--- THE DATA Enclosed Below ---

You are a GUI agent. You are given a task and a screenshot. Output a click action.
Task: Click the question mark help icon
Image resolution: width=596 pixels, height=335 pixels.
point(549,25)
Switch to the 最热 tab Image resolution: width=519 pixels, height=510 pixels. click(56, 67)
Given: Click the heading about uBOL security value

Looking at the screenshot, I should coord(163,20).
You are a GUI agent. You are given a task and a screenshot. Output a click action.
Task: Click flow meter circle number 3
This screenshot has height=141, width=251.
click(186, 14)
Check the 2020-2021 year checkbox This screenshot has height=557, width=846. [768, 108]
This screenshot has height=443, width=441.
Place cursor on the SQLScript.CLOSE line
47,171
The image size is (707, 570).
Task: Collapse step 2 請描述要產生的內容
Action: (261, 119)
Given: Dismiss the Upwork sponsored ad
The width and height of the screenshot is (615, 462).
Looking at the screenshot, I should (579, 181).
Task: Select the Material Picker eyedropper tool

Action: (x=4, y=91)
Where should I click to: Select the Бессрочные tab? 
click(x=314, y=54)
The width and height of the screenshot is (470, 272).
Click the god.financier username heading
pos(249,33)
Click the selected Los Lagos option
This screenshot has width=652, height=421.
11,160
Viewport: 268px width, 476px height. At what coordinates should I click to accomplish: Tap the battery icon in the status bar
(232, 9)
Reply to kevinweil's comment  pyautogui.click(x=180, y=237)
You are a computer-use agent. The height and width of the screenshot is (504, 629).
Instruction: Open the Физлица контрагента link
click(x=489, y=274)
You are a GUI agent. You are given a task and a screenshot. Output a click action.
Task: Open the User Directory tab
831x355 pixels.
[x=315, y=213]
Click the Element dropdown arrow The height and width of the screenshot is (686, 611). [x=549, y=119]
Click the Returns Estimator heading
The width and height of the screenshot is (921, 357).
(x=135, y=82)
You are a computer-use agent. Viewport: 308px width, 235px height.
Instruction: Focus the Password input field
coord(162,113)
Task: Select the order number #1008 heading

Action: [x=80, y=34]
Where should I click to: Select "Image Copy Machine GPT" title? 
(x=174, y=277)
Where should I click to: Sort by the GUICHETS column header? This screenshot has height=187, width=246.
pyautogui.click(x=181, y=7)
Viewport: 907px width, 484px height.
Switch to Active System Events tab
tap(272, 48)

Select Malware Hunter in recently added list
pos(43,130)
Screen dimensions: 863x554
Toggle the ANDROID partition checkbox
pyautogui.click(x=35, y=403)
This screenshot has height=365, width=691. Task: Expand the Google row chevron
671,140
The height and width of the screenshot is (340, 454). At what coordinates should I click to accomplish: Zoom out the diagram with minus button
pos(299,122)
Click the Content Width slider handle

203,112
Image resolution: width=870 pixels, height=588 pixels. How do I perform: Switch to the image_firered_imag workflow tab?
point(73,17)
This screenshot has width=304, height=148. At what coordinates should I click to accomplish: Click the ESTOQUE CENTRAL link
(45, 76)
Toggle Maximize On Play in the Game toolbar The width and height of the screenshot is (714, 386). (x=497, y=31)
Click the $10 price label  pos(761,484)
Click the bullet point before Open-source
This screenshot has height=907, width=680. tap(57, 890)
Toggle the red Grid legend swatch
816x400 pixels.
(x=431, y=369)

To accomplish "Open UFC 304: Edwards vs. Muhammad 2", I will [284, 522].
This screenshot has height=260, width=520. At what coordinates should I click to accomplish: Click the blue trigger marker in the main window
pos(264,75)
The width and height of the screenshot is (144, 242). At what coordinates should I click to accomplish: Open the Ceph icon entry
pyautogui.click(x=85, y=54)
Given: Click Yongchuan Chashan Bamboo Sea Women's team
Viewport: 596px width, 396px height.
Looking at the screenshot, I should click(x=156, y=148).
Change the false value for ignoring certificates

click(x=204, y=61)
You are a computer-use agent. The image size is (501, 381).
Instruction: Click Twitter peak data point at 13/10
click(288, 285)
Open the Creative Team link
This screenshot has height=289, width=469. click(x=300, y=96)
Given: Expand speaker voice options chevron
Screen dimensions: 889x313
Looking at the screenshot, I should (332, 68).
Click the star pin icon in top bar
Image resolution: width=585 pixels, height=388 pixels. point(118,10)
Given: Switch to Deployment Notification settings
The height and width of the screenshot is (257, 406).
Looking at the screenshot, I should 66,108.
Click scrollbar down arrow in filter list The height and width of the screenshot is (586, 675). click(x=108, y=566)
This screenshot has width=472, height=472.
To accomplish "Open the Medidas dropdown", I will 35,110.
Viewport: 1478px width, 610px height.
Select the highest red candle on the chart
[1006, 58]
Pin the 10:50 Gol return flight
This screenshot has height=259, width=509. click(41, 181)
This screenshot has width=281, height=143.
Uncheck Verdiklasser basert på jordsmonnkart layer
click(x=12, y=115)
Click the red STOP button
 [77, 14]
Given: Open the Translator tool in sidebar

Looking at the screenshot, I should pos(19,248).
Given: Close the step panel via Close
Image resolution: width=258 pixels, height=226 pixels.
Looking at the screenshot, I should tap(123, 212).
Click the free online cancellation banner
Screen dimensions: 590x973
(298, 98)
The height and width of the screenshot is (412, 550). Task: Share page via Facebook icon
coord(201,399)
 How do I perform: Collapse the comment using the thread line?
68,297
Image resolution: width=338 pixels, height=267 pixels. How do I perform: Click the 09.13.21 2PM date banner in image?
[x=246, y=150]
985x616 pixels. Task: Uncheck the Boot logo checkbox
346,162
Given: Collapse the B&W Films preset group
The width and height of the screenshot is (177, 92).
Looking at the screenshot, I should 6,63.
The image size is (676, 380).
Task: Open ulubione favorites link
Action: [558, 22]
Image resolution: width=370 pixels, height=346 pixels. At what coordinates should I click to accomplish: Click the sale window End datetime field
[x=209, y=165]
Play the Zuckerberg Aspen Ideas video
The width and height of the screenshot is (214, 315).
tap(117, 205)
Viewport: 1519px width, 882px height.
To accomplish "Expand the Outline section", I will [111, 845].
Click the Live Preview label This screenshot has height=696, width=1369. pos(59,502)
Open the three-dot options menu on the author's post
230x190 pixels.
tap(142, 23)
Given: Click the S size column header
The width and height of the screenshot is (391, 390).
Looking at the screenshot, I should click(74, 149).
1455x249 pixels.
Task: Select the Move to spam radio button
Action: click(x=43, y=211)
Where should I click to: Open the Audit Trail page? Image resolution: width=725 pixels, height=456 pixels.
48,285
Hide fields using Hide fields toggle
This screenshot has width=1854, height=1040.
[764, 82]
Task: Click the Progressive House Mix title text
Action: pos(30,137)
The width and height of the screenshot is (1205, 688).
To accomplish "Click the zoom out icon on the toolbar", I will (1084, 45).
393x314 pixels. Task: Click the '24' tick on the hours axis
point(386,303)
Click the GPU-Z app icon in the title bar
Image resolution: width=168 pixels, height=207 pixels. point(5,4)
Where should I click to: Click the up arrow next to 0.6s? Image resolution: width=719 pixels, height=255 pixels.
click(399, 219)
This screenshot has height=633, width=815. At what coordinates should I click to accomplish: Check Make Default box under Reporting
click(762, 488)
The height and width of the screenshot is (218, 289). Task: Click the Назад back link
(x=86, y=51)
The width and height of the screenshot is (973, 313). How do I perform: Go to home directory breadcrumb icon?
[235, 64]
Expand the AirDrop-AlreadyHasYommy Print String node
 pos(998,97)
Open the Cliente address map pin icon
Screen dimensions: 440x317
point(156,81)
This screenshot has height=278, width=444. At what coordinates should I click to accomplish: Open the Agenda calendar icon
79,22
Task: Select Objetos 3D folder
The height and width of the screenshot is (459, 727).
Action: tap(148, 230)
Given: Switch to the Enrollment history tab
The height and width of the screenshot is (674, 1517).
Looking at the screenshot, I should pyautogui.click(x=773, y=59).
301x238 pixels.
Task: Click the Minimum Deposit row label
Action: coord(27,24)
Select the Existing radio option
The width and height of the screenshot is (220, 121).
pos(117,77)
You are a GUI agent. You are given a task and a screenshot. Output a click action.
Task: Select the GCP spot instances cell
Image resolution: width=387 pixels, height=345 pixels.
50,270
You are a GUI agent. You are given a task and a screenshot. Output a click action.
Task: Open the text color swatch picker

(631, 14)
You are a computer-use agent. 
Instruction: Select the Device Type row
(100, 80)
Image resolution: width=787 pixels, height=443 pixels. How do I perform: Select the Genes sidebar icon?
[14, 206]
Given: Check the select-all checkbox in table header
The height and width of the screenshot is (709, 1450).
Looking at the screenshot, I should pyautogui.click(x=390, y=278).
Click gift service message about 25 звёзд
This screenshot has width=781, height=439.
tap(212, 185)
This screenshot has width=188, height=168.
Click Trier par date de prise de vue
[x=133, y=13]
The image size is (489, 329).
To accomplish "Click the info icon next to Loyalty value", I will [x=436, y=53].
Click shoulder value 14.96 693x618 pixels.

--- End of Enclosed THE DATA ---

§ **TASK ITEM**
Using the entries above, give again exactly the lines from the line holding "Instruction: Select the Device Type row" through the line holding "Given: Check the". Include both end lines and nothing else.

§ **RESPONSE AREA**
Instruction: Select the Device Type row
(100, 80)
Image resolution: width=787 pixels, height=443 pixels. How do I perform: Select the Genes sidebar icon?
[14, 206]
Given: Check the select-all checkbox in table header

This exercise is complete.